_Given data_

• • • •

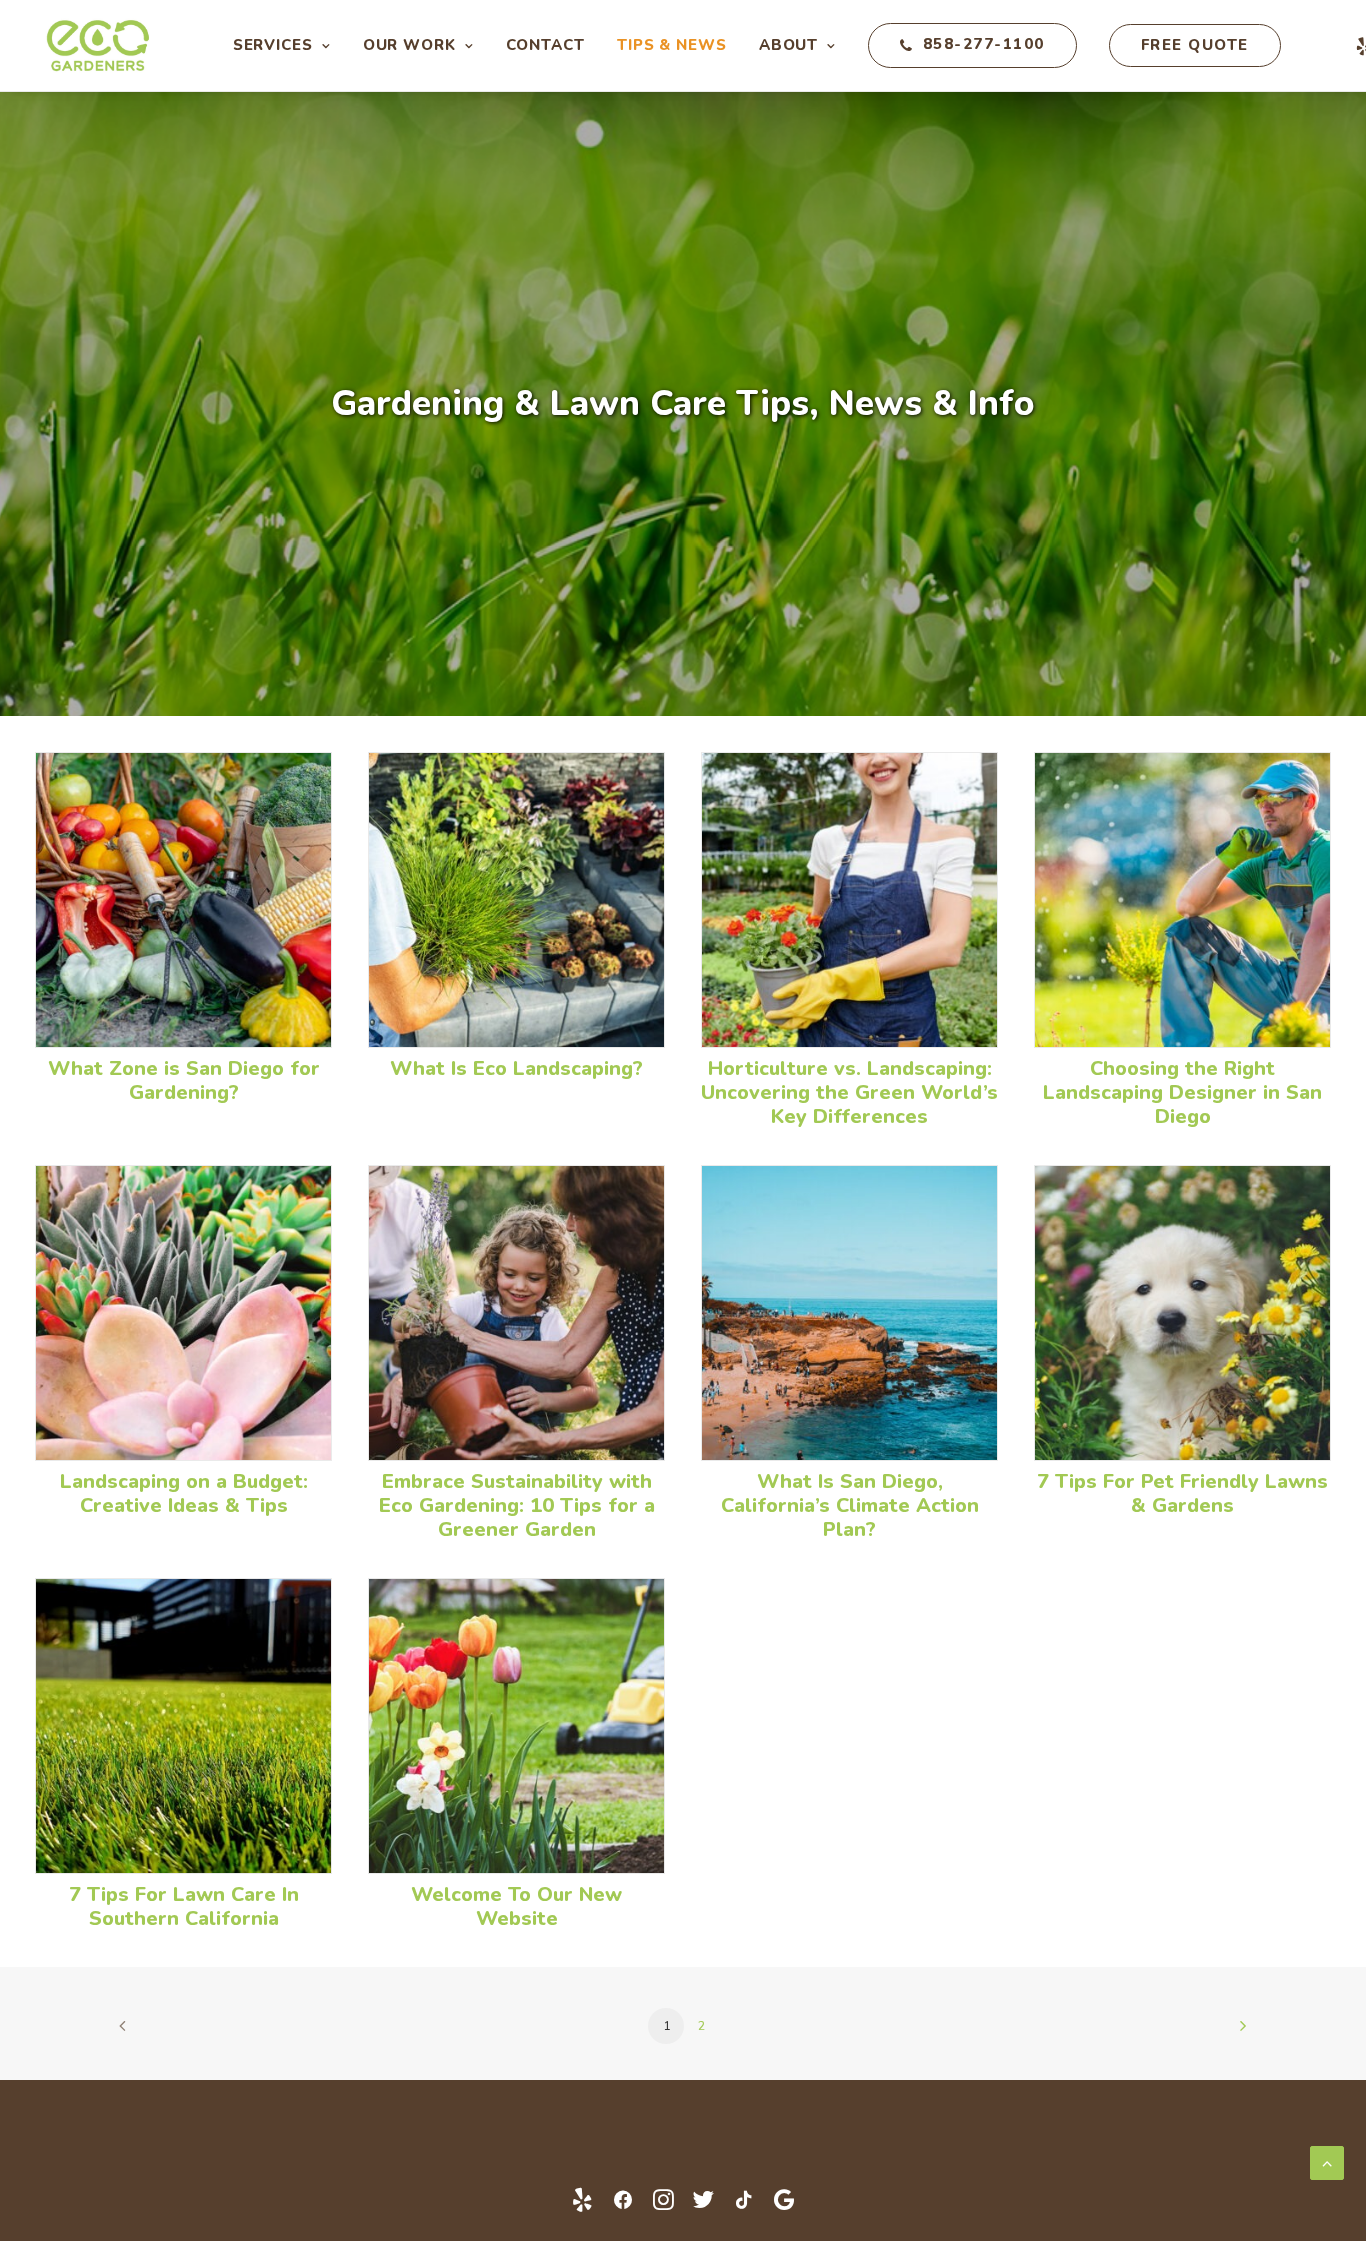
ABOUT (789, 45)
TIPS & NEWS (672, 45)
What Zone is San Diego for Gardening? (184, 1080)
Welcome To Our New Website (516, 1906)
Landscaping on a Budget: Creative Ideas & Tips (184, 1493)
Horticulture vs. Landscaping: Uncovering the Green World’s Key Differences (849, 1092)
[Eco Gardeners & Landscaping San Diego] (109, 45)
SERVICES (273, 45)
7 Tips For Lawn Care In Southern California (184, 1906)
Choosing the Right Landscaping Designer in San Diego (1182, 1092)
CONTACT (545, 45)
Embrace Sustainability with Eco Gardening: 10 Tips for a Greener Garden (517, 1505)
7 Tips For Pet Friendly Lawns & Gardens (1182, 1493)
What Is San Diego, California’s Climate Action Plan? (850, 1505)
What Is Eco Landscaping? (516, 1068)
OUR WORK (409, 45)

• • • •

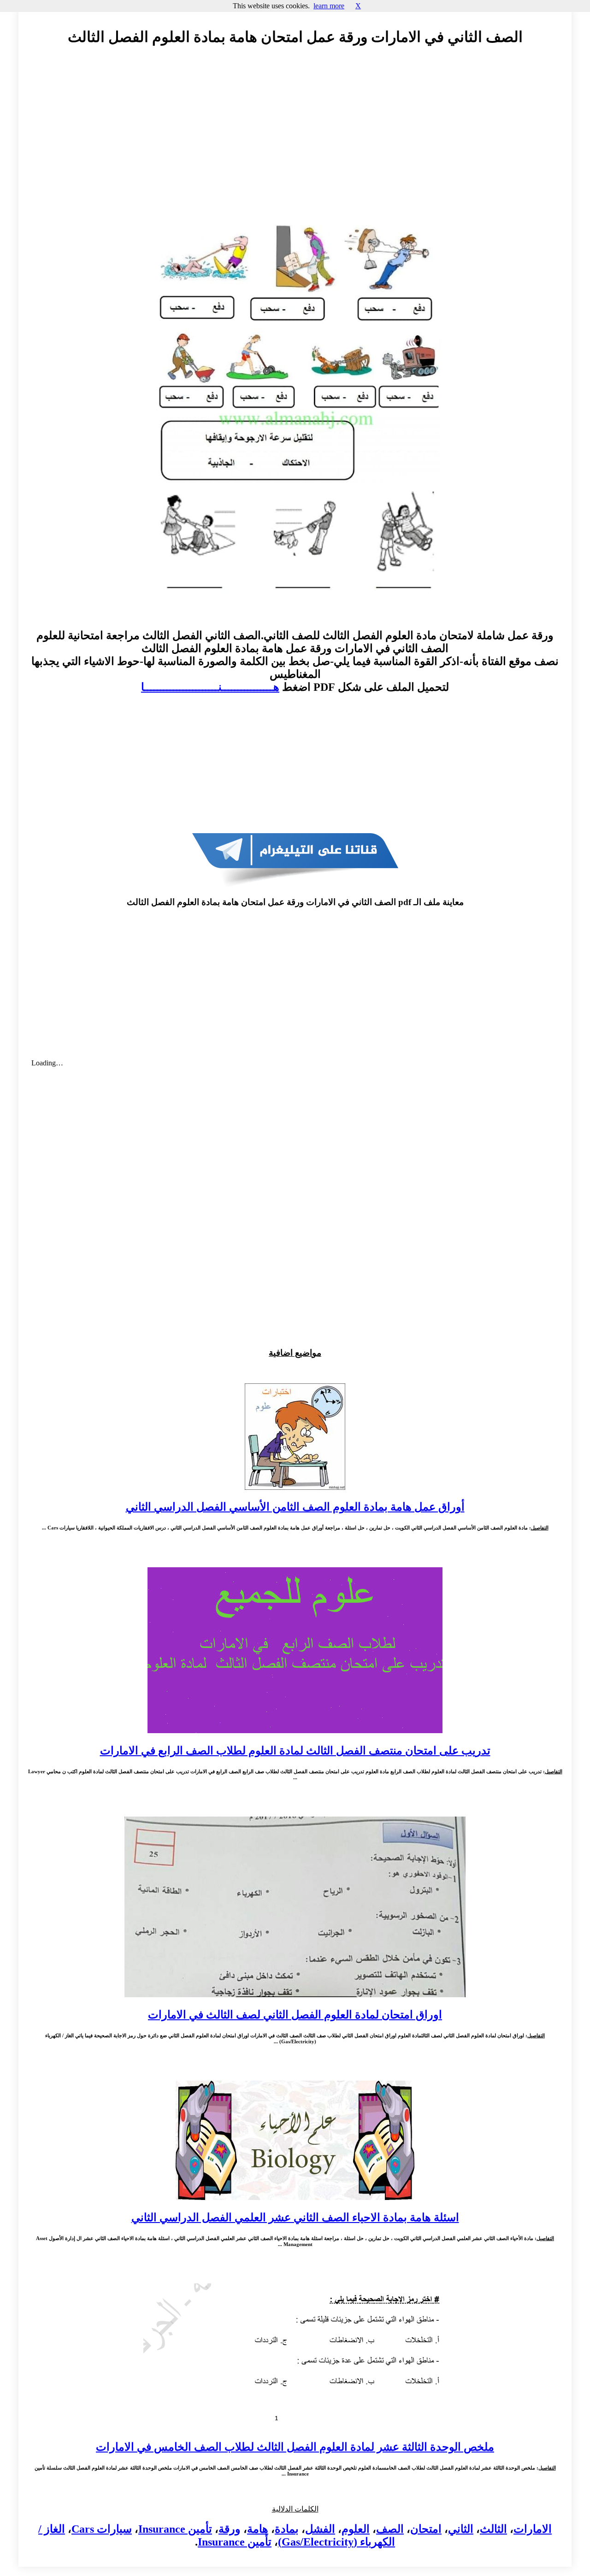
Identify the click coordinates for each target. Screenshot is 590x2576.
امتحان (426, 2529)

• • • •

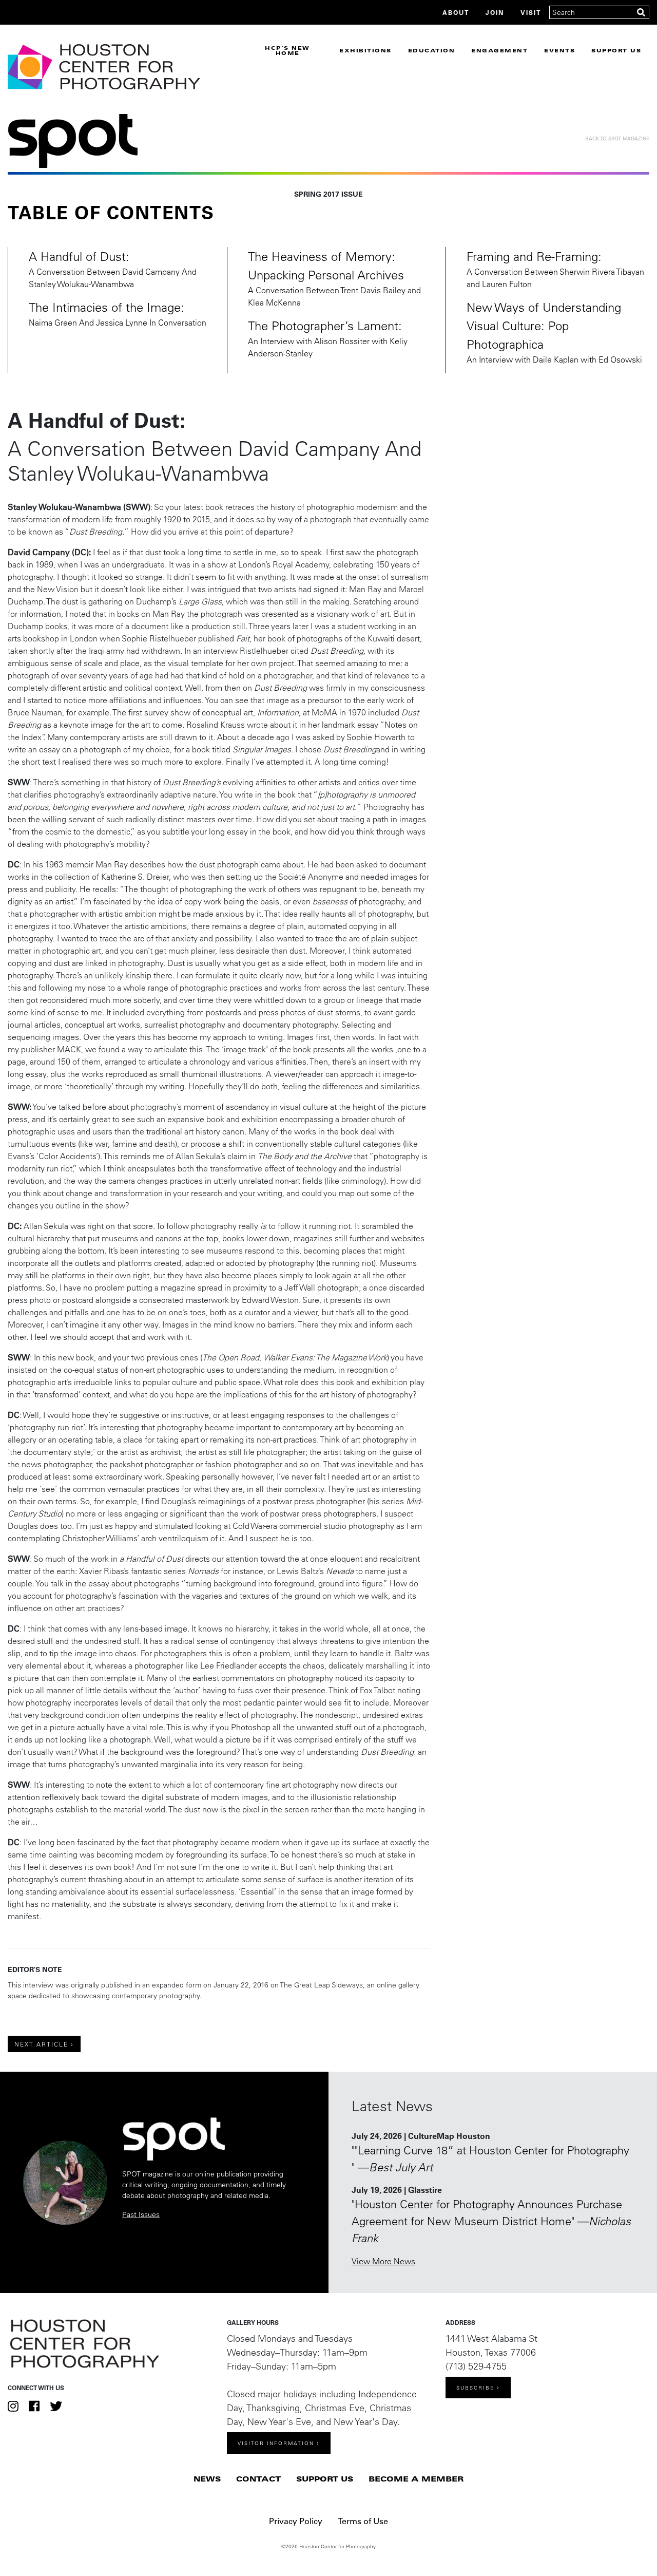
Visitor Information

• • • •

_Brief_
A single number is requested: the count of lines in the data that hold "Landscaping".

_Solution_
5